* Exercise input
******
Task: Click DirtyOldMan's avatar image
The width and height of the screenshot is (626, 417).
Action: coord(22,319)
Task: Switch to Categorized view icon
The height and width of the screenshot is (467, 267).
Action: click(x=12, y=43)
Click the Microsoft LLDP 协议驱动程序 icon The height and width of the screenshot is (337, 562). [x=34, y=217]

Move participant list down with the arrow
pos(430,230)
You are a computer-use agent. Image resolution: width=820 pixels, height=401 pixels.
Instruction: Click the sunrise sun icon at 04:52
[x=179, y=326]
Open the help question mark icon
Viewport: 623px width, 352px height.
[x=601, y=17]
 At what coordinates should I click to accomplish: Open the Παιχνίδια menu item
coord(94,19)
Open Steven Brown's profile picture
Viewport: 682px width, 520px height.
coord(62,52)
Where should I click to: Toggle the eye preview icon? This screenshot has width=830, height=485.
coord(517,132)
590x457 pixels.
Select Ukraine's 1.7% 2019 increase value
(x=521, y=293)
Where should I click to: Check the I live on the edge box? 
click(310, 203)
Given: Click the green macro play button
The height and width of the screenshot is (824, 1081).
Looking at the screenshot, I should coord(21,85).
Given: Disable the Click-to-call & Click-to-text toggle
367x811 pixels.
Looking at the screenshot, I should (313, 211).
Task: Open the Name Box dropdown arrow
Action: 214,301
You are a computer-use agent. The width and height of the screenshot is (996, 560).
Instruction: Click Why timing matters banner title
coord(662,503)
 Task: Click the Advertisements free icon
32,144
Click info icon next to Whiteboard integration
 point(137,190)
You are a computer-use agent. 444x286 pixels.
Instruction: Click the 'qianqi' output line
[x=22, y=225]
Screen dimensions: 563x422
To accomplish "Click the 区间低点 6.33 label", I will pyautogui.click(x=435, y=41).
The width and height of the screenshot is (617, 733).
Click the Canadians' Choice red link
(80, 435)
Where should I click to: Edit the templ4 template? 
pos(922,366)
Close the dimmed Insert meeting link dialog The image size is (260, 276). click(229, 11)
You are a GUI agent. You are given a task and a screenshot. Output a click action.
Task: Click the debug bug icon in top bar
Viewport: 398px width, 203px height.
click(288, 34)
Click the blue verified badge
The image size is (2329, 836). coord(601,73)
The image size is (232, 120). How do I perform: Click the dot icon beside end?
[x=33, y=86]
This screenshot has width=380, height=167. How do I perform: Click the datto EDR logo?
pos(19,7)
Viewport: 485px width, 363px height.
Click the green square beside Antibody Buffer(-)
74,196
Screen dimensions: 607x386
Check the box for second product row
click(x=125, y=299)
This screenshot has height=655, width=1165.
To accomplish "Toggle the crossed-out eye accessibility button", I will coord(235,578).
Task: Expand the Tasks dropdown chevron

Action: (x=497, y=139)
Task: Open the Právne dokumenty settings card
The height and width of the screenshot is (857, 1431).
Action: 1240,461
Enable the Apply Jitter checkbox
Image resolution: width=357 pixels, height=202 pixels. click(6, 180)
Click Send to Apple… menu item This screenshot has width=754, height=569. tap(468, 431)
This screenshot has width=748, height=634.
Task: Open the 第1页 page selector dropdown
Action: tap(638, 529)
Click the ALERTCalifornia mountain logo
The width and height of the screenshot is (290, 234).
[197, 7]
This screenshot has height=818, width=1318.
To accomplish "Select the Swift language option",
******
Repeat the data in full, matching each line exactly.

Task: Click DirtyOldMan's avatar image
The width and height of the screenshot is (626, 417).
Action: coord(22,319)
Task: Switch to Categorized view icon
The height and width of the screenshot is (467, 267).
Action: click(x=12, y=43)
Click the Microsoft LLDP 协议驱动程序 icon The height and width of the screenshot is (337, 562). [x=34, y=217]

Move participant list down with the arrow
pos(430,230)
You are a computer-use agent. Image resolution: width=820 pixels, height=401 pixels.
Instruction: Click the sunrise sun icon at 04:52
[x=179, y=326]
Open the help question mark icon
Viewport: 623px width, 352px height.
[x=601, y=17]
 At what coordinates should I click to accomplish: Open the Παιχνίδια menu item
coord(94,19)
Open Steven Brown's profile picture
Viewport: 682px width, 520px height.
coord(62,52)
Where should I click to: Toggle the eye preview icon? This screenshot has width=830, height=485.
coord(517,132)
590x457 pixels.
Select Ukraine's 1.7% 2019 increase value
(x=521, y=293)
Where should I click to: Check the I live on the edge box? 
click(310, 203)
Given: Click the green macro play button
The height and width of the screenshot is (824, 1081).
Looking at the screenshot, I should coord(21,85).
Given: Disable the Click-to-call & Click-to-text toggle
367x811 pixels.
Looking at the screenshot, I should (313, 211).
Task: Open the Name Box dropdown arrow
Action: 214,301
You are a computer-use agent. The width and height of the screenshot is (996, 560).
Instruction: Click Why timing matters banner title
coord(662,503)
 Task: Click the Advertisements free icon
32,144
Click info icon next to Whiteboard integration
 point(137,190)
You are a computer-use agent. 444x286 pixels.
Instruction: Click the 'qianqi' output line
[x=22, y=225]
Screen dimensions: 563x422
To accomplish "Click the 区间低点 6.33 label", I will pyautogui.click(x=435, y=41).
The width and height of the screenshot is (617, 733).
Click the Canadians' Choice red link
(80, 435)
Where should I click to: Edit the templ4 template? 
pos(922,366)
Close the dimmed Insert meeting link dialog The image size is (260, 276). click(229, 11)
You are a GUI agent. You are given a task and a screenshot. Output a click action.
Task: Click the debug bug icon in top bar
Viewport: 398px width, 203px height.
click(288, 34)
Click the blue verified badge
The image size is (2329, 836). coord(601,73)
The image size is (232, 120). How do I perform: Click the dot icon beside end?
[x=33, y=86]
This screenshot has width=380, height=167. How do I perform: Click the datto EDR logo?
pos(19,7)
Viewport: 485px width, 363px height.
Click the green square beside Antibody Buffer(-)
74,196
Screen dimensions: 607x386
Check the box for second product row
click(x=125, y=299)
This screenshot has height=655, width=1165.
To accomplish "Toggle the crossed-out eye accessibility button", I will coord(235,578).
Task: Expand the Tasks dropdown chevron

Action: (x=497, y=139)
Task: Open the Právne dokumenty settings card
The height and width of the screenshot is (857, 1431).
Action: 1240,461
Enable the Apply Jitter checkbox
Image resolution: width=357 pixels, height=202 pixels. click(6, 180)
Click Send to Apple… menu item This screenshot has width=754, height=569. tap(468, 431)
This screenshot has width=748, height=634.
Task: Open the 第1页 page selector dropdown
Action: tap(638, 529)
Click the ALERTCalifornia mountain logo
The width and height of the screenshot is (290, 234).
[197, 7]
This screenshot has height=818, width=1318.
To accomplish "Select the Swift language option",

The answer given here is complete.